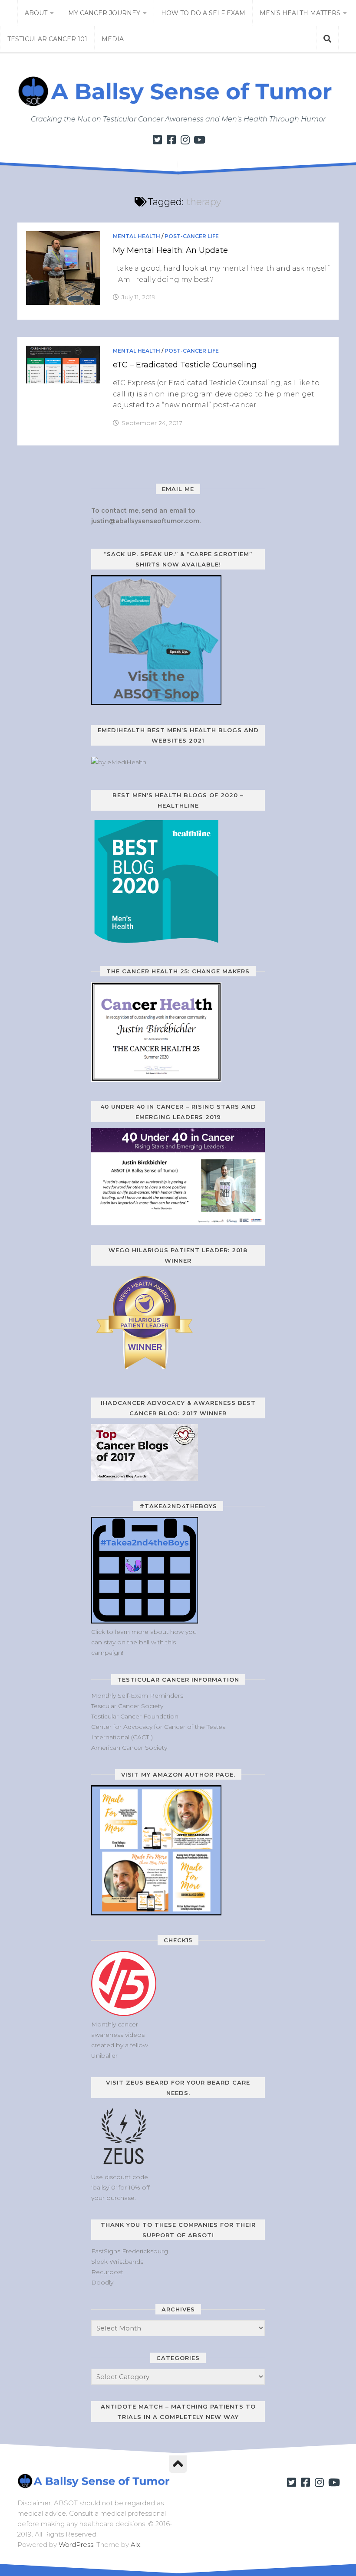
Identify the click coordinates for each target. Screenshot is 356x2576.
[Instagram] (185, 139)
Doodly (102, 2282)
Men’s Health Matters (300, 13)
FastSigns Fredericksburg (129, 2251)
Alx (135, 2544)
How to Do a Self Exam (203, 13)
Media (113, 39)
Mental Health (136, 236)
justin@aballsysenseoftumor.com (145, 521)
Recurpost (107, 2272)
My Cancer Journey (104, 13)
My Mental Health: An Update (170, 250)
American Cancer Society (129, 1747)
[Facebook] (171, 139)
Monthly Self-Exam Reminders (137, 1695)
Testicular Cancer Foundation (134, 1716)
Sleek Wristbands (117, 2261)
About (36, 13)
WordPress (76, 2544)
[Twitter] (157, 139)
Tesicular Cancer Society (127, 1706)
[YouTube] (199, 139)
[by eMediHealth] (118, 762)
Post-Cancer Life (192, 236)
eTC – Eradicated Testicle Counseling (185, 365)
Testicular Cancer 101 (47, 39)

◆ ◆ ◆ ◆ ◆ ◆ ◆

Word for word, restate each line above, minus its pictures.

Identify the click coordinates for each target. Screenshot is 356x2576.
[Instagram] (185, 139)
Doodly (102, 2282)
Men’s Health Matters (300, 13)
FastSigns Fredericksburg (129, 2251)
Alx (135, 2544)
How to Do a Self Exam (203, 13)
Media (113, 39)
Mental Health (136, 236)
justin@aballsysenseoftumor.com (145, 521)
Recurpost (107, 2272)
My Cancer Journey (104, 13)
My Mental Health: An Update (170, 250)
American Cancer Society (129, 1747)
[Facebook] (171, 139)
Monthly Self-Exam Reminders (137, 1695)
Testicular Cancer Foundation (134, 1716)
Sleek Wristbands (117, 2261)
About (36, 13)
WordPress (76, 2544)
[Twitter] (157, 139)
Tesicular Cancer Society (127, 1706)
[YouTube] (199, 139)
[by eMediHealth] (118, 762)
Post-Cancer Life (192, 236)
eTC – Eradicated Testicle Counseling (185, 365)
Testicular Cancer 101 (47, 39)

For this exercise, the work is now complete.